Former Secret Service director Ralph Basham said the fence around the White House on Pennsylvania Avenue is particularly vulnerable.
"That is the problem," said Basham, founder of Command Consulting Group, a security firm. "It took this individual less than 30 seconds" to scale the fence.
Basham said he is not necessarily recommending a higher fence, suggesting instead an added tilt at the top, or non-lethal shock wire to increase security.
"I don't think anyone in this country wants to see a White House that's got concrete walls, and Concertina wire across the top, and guard towers on the corners. That is unacceptable. And that's the challenge that the Secret Service has," he said.
Any changes to the fence would require buy-in from several different groups, such as the White House Historical Association and the National Capital Planning Commission, said Basham.
"All of these entities have to be satisfied when you're dealing with this simple sort of question: Should we not enhance this type of fence and make it more secure?" he said.
President Obama and his family were not at the White House when Gonzalez jumped the fence, they had left about ten minutes earlier.
Asked if the Secret Service were a little less vigilant because the Obamas were out, Basham said, "I don't believe that for a moment." The former Secret Service director noted the same team on the White House grounds on Friday was also on duty the week before when they apprehended another fence jumper.

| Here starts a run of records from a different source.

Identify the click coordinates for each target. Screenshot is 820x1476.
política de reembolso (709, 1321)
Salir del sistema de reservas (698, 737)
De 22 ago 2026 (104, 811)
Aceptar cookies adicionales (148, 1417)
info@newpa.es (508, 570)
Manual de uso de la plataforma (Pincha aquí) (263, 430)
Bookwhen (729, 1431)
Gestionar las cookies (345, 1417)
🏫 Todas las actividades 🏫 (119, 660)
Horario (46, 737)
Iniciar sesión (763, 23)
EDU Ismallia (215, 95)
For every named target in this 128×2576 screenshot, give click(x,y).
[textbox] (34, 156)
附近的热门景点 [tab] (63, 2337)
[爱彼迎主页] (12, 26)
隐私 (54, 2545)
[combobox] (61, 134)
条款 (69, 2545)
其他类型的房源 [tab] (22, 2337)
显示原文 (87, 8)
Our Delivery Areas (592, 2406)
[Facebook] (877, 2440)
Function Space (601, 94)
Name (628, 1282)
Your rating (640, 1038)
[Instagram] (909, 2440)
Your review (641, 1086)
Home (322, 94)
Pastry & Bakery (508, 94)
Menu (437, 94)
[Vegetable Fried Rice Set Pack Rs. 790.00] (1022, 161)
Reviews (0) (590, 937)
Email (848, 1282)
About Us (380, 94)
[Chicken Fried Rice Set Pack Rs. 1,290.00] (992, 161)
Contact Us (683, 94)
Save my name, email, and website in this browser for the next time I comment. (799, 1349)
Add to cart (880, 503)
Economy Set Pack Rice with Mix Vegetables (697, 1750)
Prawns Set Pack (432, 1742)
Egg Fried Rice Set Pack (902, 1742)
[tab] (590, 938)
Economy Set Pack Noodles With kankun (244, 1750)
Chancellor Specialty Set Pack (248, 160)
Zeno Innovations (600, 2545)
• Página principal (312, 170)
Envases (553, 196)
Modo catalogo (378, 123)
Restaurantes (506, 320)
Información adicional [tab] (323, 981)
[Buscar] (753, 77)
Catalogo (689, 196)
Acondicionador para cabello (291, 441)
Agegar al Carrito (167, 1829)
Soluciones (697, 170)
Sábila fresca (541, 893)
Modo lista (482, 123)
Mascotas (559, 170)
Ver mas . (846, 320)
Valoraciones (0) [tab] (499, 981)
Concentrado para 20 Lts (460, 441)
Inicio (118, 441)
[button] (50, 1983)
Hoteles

The team did not deploy attack dogs when Gonzalez sprinted across the lawn, a decision that Basham says current Secret Service director Julie Pearson - with whom Basham spoke yesterday - will investigate.
"They're going to want to know what was the decision, why was the decision made not to, and what was the circumstances that were in play at the time," he said.
The trained attack dogs "don't separate the good guys from the bad guys," said Basham. "I don't know what the clutter was there, I don't know how many people were there, but when the dog is released, the dog is going to go in the direction in which its handler is pointing it."
Whatever changes the Secret Service has the power to change "will happen very quickly," said Basham.